Listen, about Bhagat and all, those entertain the masses, especially an aspirational urban crowed that doesn’t need a literary perspective or approach to storytelling. Is the writing bad? I mean it’s catered to young middle India and in that it does a good job. The books themselves have no nuance, it doesn’t force a reader to ask the larger questions or imagine anything more than flirting with the idea of being mildly rebellious in love and balancing a “passion” as they sweat it out climbing the corporate ladder.
I think these types of books have allowed anyone to come write a really c-grade love story and get it to sell. These people go and call themselves writers and give talks all over the place. That part irks me, I mean whatever you are writing- pulp, mystery, science fiction or literary fiction, a good writer has to put in the work. The work entails months of editing, channeling the narrative arcs, and creating purpose with each word. It also involves being a good reader and having an appreciation for all types of writing or at least understanding why you don’t like certain kinds of writing as much as you do others. That’s being a writer. A country that is going gaa-goo-gaa over a person who wrote some I kissed- you- in -the- rain- nonsense and gets a platform to talk as a writer and tell others they can too, because it’s easy- that I have a problem with. It’s inauthentic and it’s stupid. Read all the pulp and c-grade stuff you want, there is no problem there, just don’t put too much value on the writer. Once a nation starts believing that these people should be heralded as writers and lead talks and answer questions on the process of writing- that’s a sham. I love them ripe 90’s type Bollywood movies just as much as the next person. But are we going to ask that scriptwriter to go to a film school and give a talk about writing a good script? His process of writing it?

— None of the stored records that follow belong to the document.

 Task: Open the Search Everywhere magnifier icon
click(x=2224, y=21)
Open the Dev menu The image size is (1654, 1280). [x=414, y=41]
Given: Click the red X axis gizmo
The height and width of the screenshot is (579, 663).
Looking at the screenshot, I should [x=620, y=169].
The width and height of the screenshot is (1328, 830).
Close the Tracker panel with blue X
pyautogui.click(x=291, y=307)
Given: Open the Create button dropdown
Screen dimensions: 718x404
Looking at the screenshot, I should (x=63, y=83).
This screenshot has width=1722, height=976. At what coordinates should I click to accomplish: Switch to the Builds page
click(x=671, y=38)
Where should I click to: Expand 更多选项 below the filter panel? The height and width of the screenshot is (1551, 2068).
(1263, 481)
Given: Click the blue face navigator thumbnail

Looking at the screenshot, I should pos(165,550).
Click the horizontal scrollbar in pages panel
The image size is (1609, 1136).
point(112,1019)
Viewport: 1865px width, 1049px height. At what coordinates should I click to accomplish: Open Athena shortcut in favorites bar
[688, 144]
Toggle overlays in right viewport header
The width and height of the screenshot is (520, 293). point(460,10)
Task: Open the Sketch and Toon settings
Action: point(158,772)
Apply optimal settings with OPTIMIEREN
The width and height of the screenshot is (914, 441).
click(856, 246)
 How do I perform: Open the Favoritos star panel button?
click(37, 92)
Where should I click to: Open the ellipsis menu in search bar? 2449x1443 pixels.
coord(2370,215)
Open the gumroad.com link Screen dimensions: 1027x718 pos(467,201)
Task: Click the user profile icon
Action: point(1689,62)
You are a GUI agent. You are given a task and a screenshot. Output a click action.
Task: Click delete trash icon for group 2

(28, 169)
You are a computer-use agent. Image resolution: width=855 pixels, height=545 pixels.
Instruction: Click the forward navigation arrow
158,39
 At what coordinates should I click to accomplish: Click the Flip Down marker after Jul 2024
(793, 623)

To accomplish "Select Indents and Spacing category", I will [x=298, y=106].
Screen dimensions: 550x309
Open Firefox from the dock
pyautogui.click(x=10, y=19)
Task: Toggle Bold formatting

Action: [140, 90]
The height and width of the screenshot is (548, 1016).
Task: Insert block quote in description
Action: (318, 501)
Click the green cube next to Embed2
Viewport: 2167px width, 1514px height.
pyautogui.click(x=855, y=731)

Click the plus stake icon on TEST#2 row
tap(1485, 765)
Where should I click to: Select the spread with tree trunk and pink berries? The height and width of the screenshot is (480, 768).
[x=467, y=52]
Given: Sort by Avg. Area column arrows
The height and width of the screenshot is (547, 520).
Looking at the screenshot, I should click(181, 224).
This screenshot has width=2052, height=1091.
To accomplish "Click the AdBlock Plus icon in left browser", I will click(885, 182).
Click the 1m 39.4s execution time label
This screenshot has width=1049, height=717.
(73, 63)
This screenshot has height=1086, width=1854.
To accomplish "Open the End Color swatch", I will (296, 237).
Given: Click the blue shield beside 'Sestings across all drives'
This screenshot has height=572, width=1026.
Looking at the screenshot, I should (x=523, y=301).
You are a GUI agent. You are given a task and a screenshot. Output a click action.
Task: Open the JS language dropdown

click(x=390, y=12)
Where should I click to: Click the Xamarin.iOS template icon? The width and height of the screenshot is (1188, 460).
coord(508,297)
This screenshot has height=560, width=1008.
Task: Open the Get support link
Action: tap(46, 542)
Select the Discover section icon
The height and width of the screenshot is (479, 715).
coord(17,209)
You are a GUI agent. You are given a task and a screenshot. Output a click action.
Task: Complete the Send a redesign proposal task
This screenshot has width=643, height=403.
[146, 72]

Globally though there are books that do just this, target the masses with formulaic crap, and hey it entertains and it sells. I think literary fiction has always had a smaller audience and I don’t think that is going to change. We can however shake things up by writing books that don’t fall deeply into traditional thematic literature that has the usual caste, class, and sun ripened mango pickle. Books that challenge how literary fiction can be presented in new forms, with unexpected voices, and blunt themes. Perhaps that will create more readers. Let’s hope.
As a writer, how have you reached where you’ve reached?
RM: I think I am the sum of my rejections. Every rejection so far has been met with more writing. If you can beat the rejection and write with purpose. If you can look back at your work from 5 years ago and see why it’s such a terrific mess, then you know you have been growing and evolving your craft. My only ambition for the last decade has to been to get out a book of stories, it’s happening now. There’s a lot more that can come now if I am not lazy, but let’s say for now, I have reached a happy place. Ever been on an annoyingly long road trip? And then you see you’re close to that once place where everyone in the car has agreed to stop for lunch? And then you finally get there, you open the door, tumble out of the car, stretch and feel that growl in your stomach? That’s where I am.
As a writer, is there somewhere that you want to reach? What’s next?
RM: Totally want a Wikipedia page. I mean all real writers have a Wikipedia page, right?